What we're doing here is using a Tuple of the two key values together as a key, rather than just a single item by itself. Other than that, it's the exact same process. And this can be extended as many times as your project requirements need! Make a version of this wtih 10 parameters if that's really what floats your boat! I'm not sure that's entirely advisable, mind.

This is how you'd use the two parameter version to memoise an add function:

				
var dict = new Dictionary<(int, int), int>();

var tryOne = dict.TryGetKey(1,2, functionToRun);
var trytwo = dict.TryGetKey(1, 2,functionToRun);
var trythree = dict.TryGetKey(1, 2,functionToRun);
Console.WriteLine(tryOne);
Console.WriteLine(trytwo);
Console.WriteLine(trythree);

In every instance the text writen to the console is the number "3", but it's only actually calculated a single time. The 2nd and 3rd calls to TryGetKey return a value from cache.

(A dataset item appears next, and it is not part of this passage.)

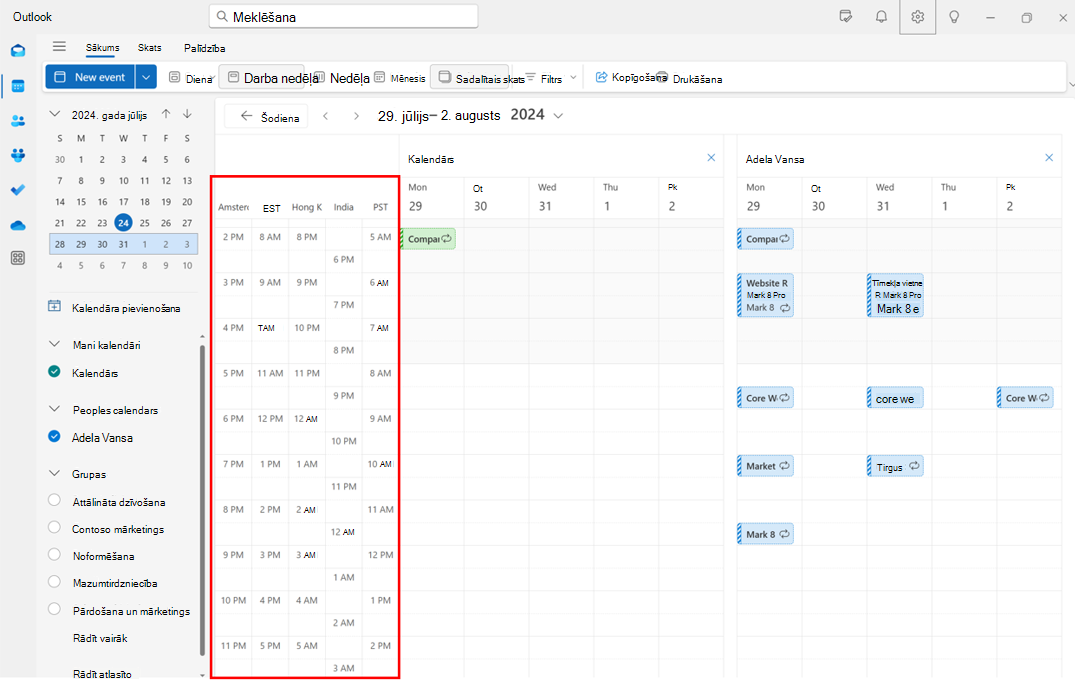The width and height of the screenshot is (1075, 699).
Task: Open the People contacts sidebar icon
Action: tap(18, 121)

Now, these are trivial examples you probably wouldn't bother to memoise in real life, but imagine that behind these simple key-value pairs, there was an incredibly complicated function with database calls, web api calls, etc. all involved to arrive at an answer. With this memoisation technique you can save every answer, to avoid calculating it afresh every time. So long as the dictionary remains in scope while you do your calculations. It can also be used on algorithms that involve processing the same data multiple times - like solutions to the Travelling Salesman problem, which involve calculating the distances between each node and every other node in a data graph. Memoisation saves the computer needing to constantly calculate the same thing unnecessarily.

Have fun with this, and let me know if you think of any improvements.

And incidentally. A merry Christmas to all of you at home!